Configurable buffer pool size
LRU and MRU replacement strategies (selectable at file-open)
Dirty-page tracking and explicit "mark dirty" API
Statistics: logical reads/writes, physical I/O
Plot showing performance under different read/write mixtures

2. Slotted Page Structure

Build a slotted-page mechanism on top of PF to support:

Variable-length record storage
Insert, delete, sequential scan
Performance comparison with static (fixed-size) record storage
Table summarizing space utilization and performance

3. B+ Tree Index Construction (AM Layer)

Evaluate indexing on the Student file using roll number as key with:

Bulk index creation on an existing file
Incremental record-by-record index construction
Optimized bulk-loading for sorted files
Compare page accesses, build time, and query performance across all three methods.

Implementation Summary

Completed Features

1. Enhanced Page Buffering (PF Layer)

Configurable buffer pool size: PF_SetBufferPoolSize(int size)
LRU replacement strategy: Pages moved to head, evicted from tail
MRU replacement strategy: Pages moved to tail, evicted from head
Strategy selection: PF_OpenFileWithStrategy(fname, strategy)
Explicit mark dirty: PF_MarkDirty(fd, pagenum)
Statistics collection: PF_GetStatistics() tracks logical/physical I/O

2. Slotted-Page Structure

Variable-length record storage (reclayer/slotted_page.c)
Insert, delete, and sequential scan operations
Automatic page compaction for space efficiency
Static record management for comparison (reclayer/static_record.c)

3. B+ Tree Index Construction (AM Layer)

Bulk index creation: AM_BulkCreateIndex() - reads all records, sorts, builds index
Incremental construction: AM_IncrementalBuildIndex() - uses existing AM_InsertEntry
Bulk-loading: AM_BulkLoadIndex() - optimized bottom-up construction for sorted data

Compilation Instructions

Prerequisites

C compiler (cc/gcc)
Make utility
Unix-like environment (Linux/Unix/WSL)

Step 1: Build PF Layer

cd toydb/pflayer
make

This creates pflayer.o which is used by the AM layer.

Step 2: Build AM Layer

cd ../amlayer
make

This creates amlayer.o and test executables.
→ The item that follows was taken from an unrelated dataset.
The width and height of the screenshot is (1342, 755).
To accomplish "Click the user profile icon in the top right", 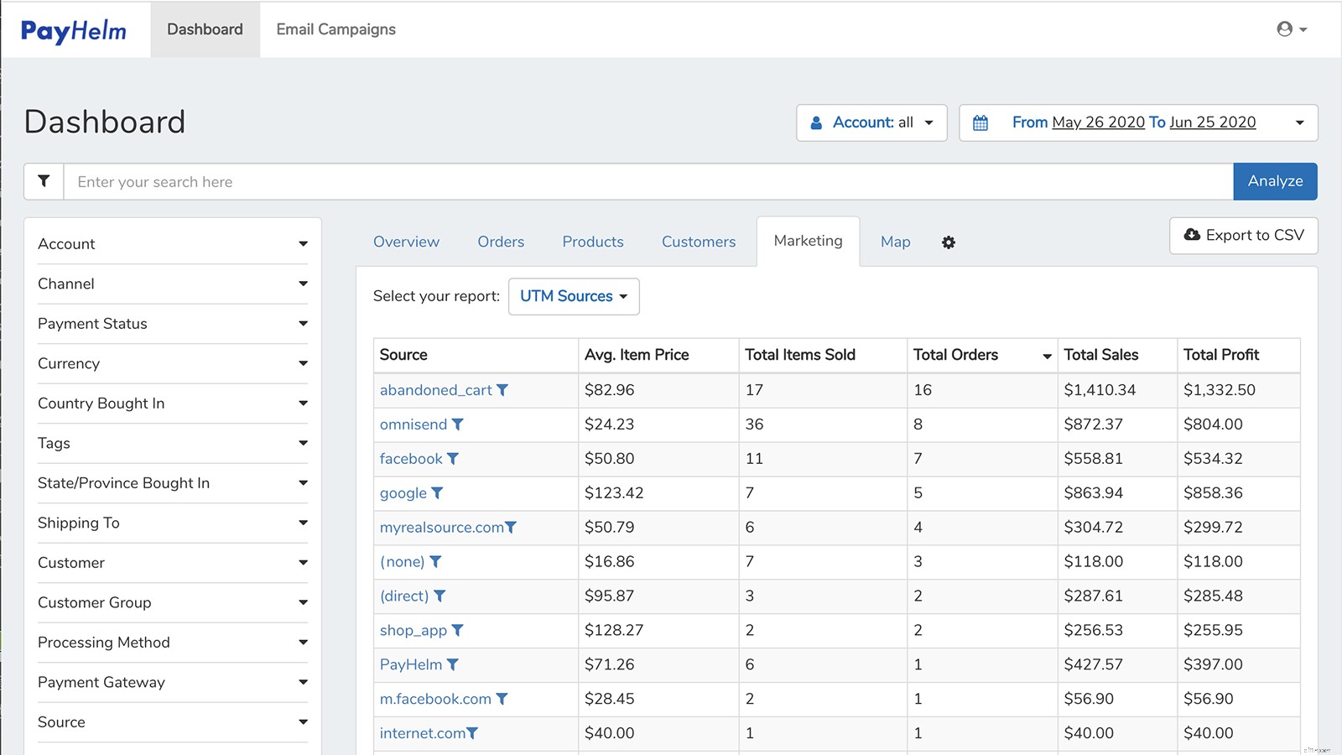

Step 3: Build Record Layer (Optional)

cd ../../reclayer
cc -c slotted_page.c -I../toydb/pflayer
cc -c static_record.c -I../toydb/pflayer

Step 4: Build Index Construction Utilities

cd ../toydb/amlayer
cc -c index_build.c -I.

Running Tests

Test Buffer Pool with Different Strategies

cd tests
make test_buffer_pool
./test_buffer_pool

Test Slotted-Page vs Static Records

cd tests
make test_slotted_vs_static
./test_slotted_vs_static

Test Index Construction Methods

cd tests
make test_index_construction
./test_index_construction

Test Results

PF Layer (Paged File Layer)

Basic Functionality Test (`test_basic`)

Tests core PF layer features including buffer pool configuration, LRU/MRU strategies, and statistics collection.
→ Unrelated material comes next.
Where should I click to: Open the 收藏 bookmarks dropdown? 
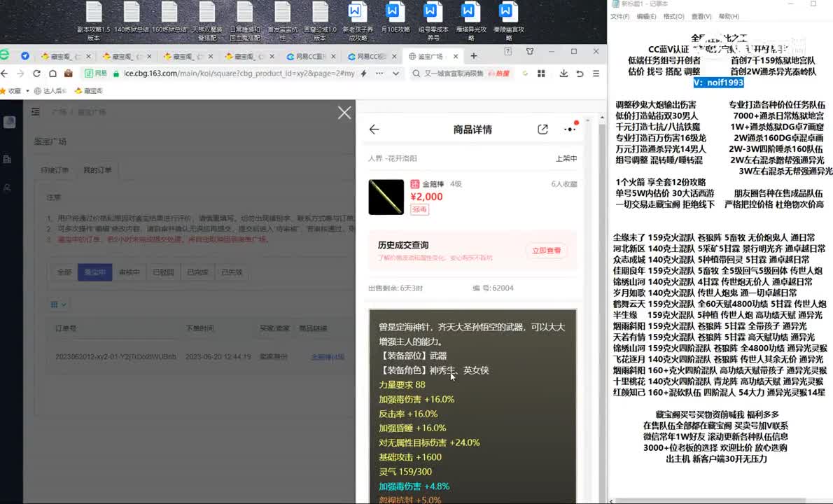click(18, 91)
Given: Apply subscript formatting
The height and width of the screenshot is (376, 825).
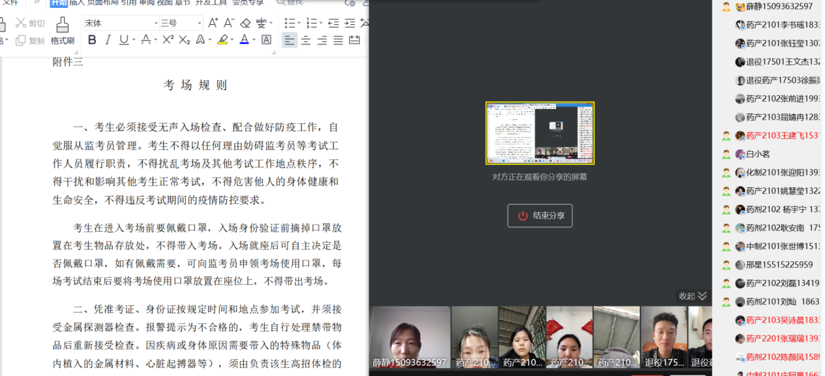Looking at the screenshot, I should pos(185,40).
Buffer Pool Performance Test (`test_buffer_pool`)

Tests buffer pool behavior with different read/write mixtures and replacement strategies.

PF Layer Test (`testpf`)

Original PF layer test demonstrating page allocation, deallocation, and buffer management.

PF Layer Test (`testhash`)

Tests hash-based page lookup and collision handling along with page allocation, deallocation, and buffer manager behavior.

Record Layer (Reclayer)

Slotted-Page vs Static Record Comparison (`test_slotted_vs_static`)

Compares variable-length slotted-page structure with fixed-size static record management. Shows space utilization and performance metrics.

AM Layer (Access Method Layer)

Test 1 (`test1`)

Tests simple index insertion and scans on character and integer fields.

Test 2 (`test2`)

Tests advanced index operations and scan functionality.

Test 3 (`test3`)

Tests complex index queries and range scans.

Index Construction Methods (`test_index_construction`)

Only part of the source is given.